Mencari pasangan hidup memang bukan perkara mudah. Kata orang, susah-susah gampang. Beragam taktik dimainkan- pun beragam cara dilakukan, untuk menemukan “dia” sang belahan jiwa. Satu diantaranya cenningrara, sebuah cara yang biasa ditempuh para gadis sejak lampau di tanah bugis.

Siapa yang ingin hidup melajang selamanya. Telat jodoh saja sudah membuat kegelisahan luar biasa, tidak saja pada yang bersangkutan tapi juga pada keluarga. Apalagi bagi sang perempuan, tidak seorang pun ingin dicap “lolobangko” atau perawan tua atau yang lebih menakutkan lagi menyandang predikat gadis seumur hidup.

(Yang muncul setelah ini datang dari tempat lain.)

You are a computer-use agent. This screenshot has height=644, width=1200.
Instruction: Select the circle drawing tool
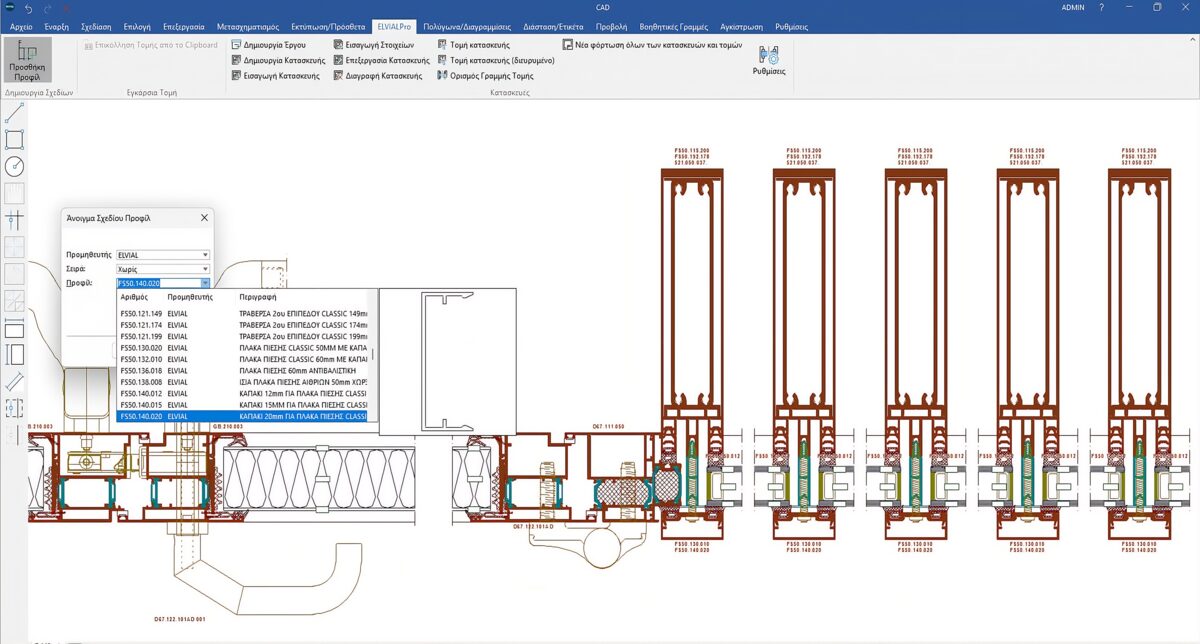tap(14, 166)
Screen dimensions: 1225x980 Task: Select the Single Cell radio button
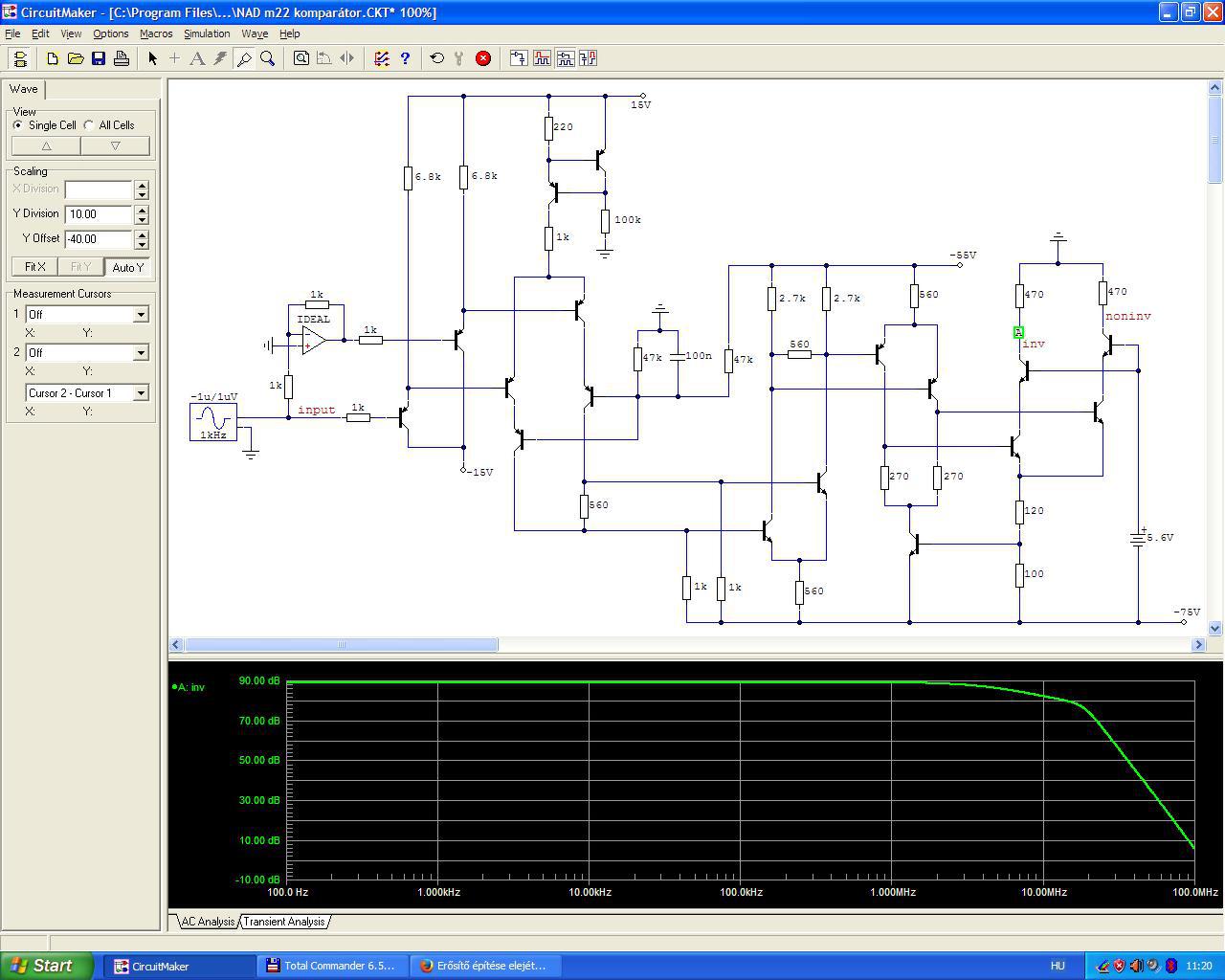pyautogui.click(x=18, y=125)
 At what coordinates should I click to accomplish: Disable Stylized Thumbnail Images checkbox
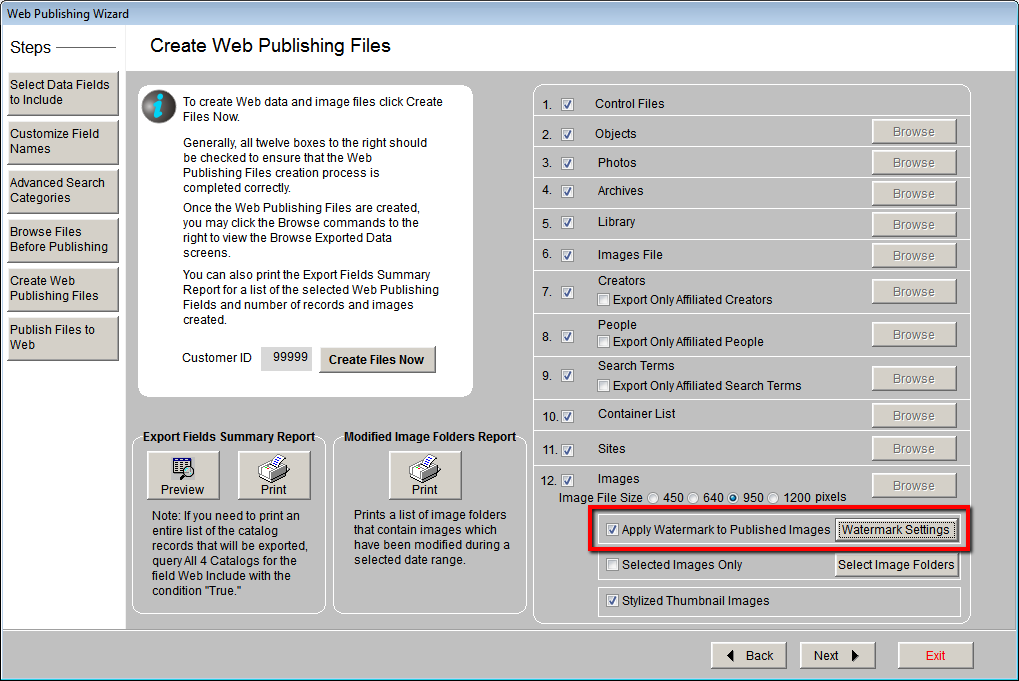(612, 601)
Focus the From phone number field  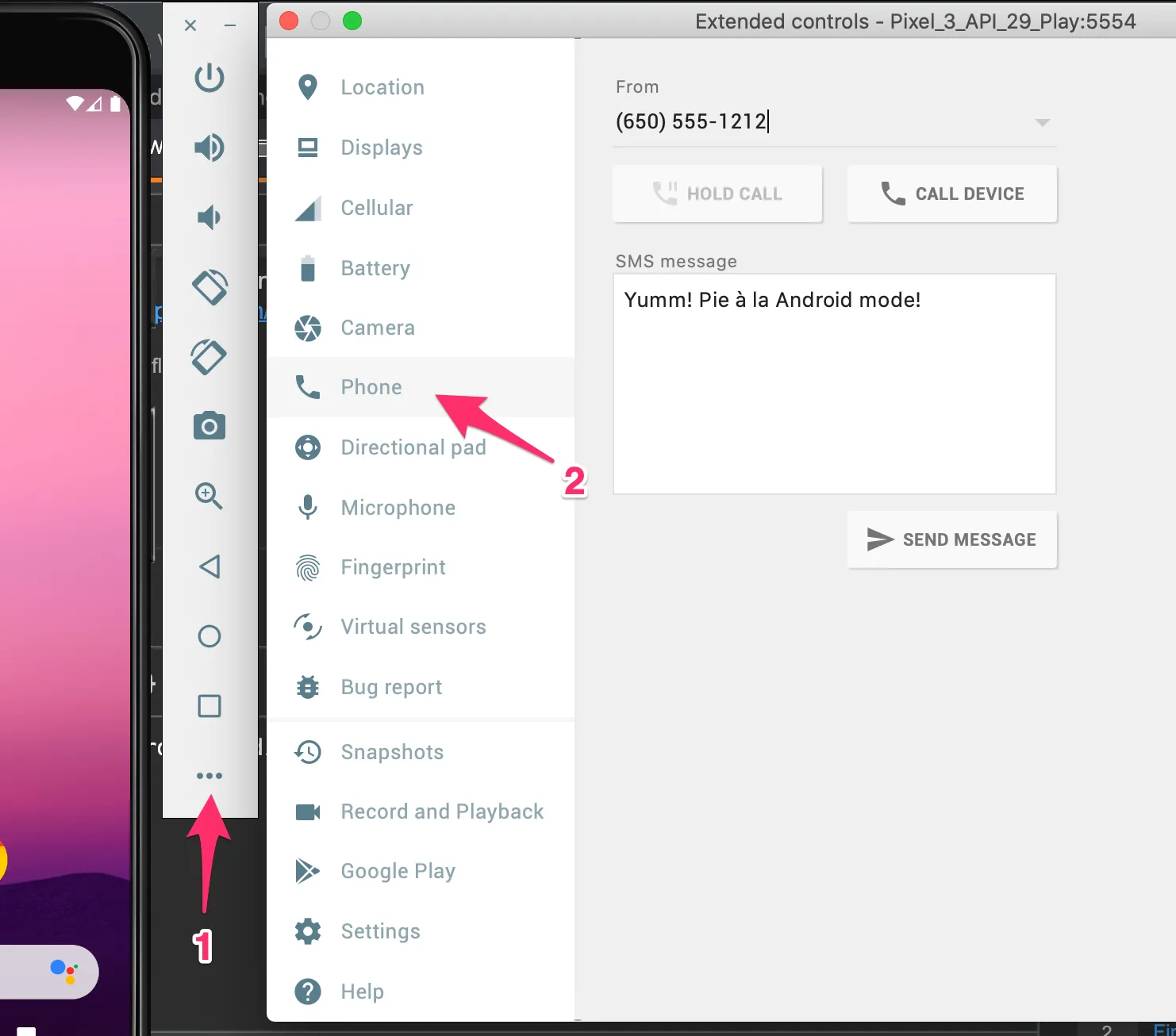pos(821,121)
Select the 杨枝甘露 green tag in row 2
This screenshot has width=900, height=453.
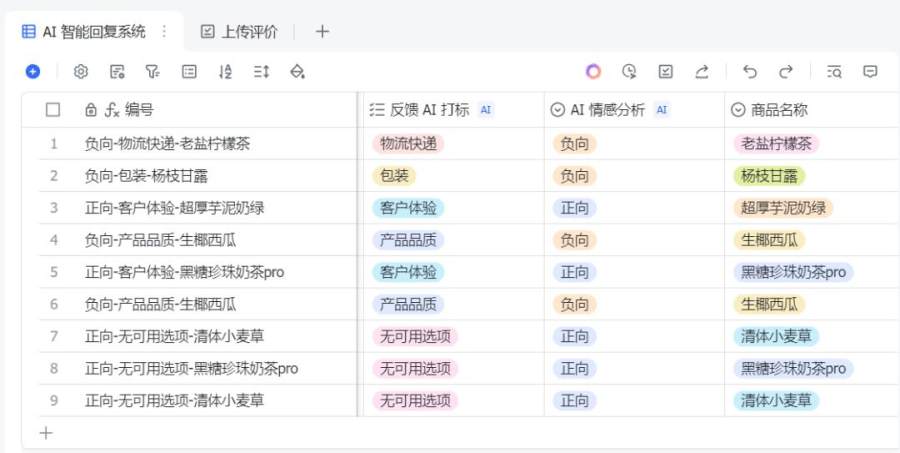coord(768,176)
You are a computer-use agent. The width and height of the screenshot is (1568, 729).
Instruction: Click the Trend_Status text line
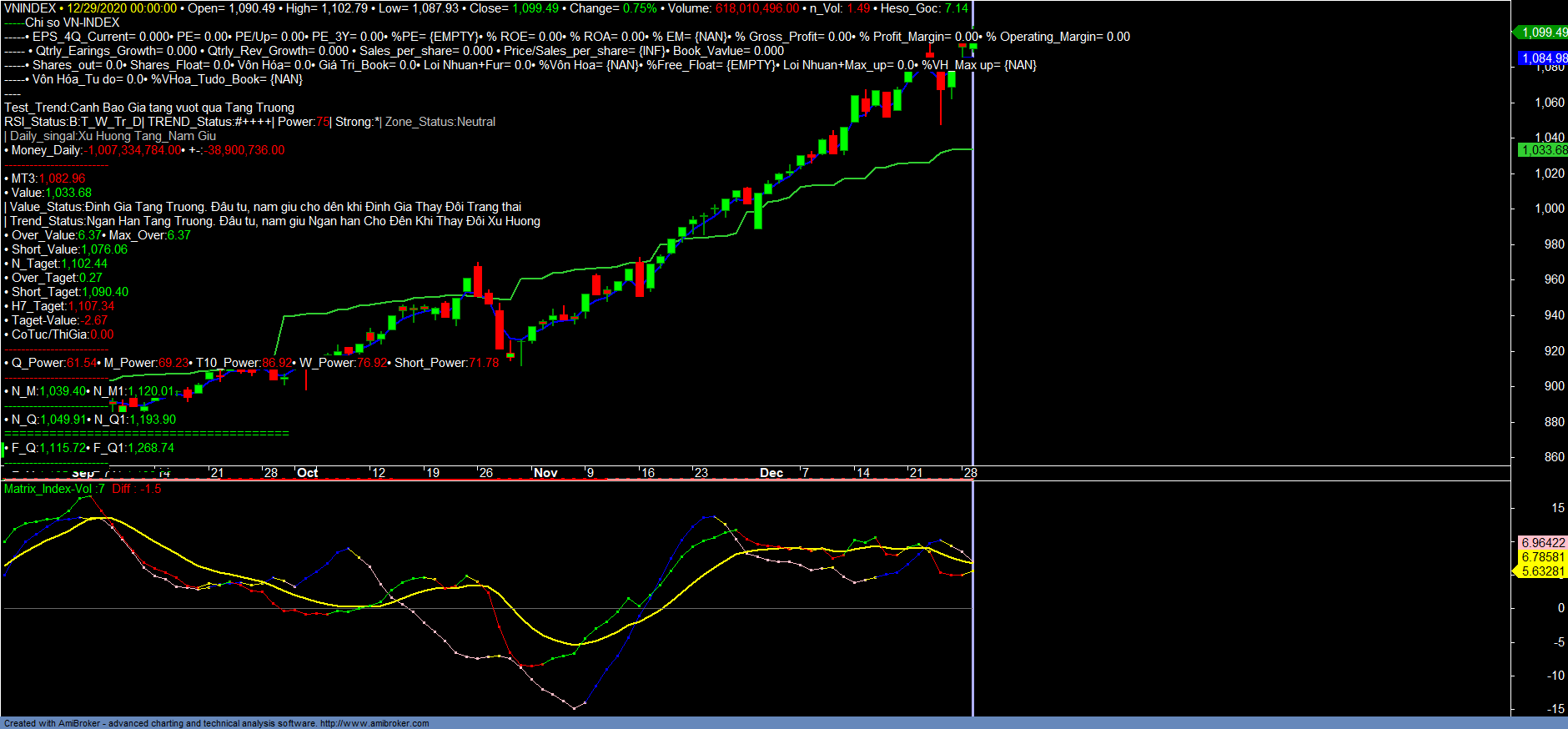coord(274,221)
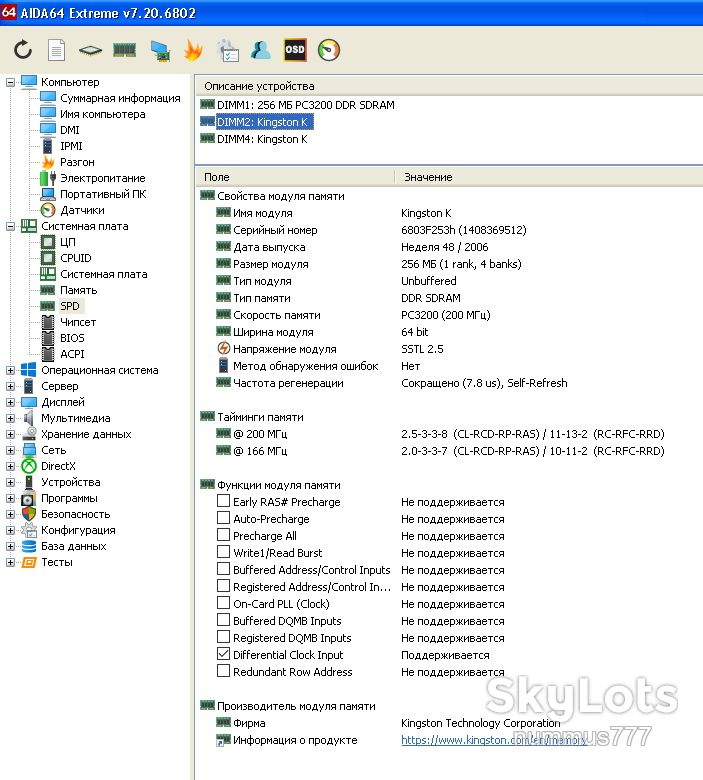Open the sensor gauge toolbar icon

(329, 50)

Untuk itu, pembenahan diri dengan berusaha tampil paripurna kerap dilakukan. Bagi perempuan masa kini, spa dengan rangkaian perawatannya mungkin telah menjadi menu wajib. Sementara itu, bagi sebagian dara bugis, mereka telah mengantongi warisan leluhur yang diyakini dapat membuat penampilan lebih menarik dalam keseharian. Resep mujarab itu bernama “cenningrara”.

Dalam sejarahnya, cenningrara adalah prosesi untuk mengeluarkan aura dari dalam diri, sehingga telah menjadi sebuah kepercayaan bahwa dengan menggunakan cenningrara akan mendatangkan jodoh lebih mudah.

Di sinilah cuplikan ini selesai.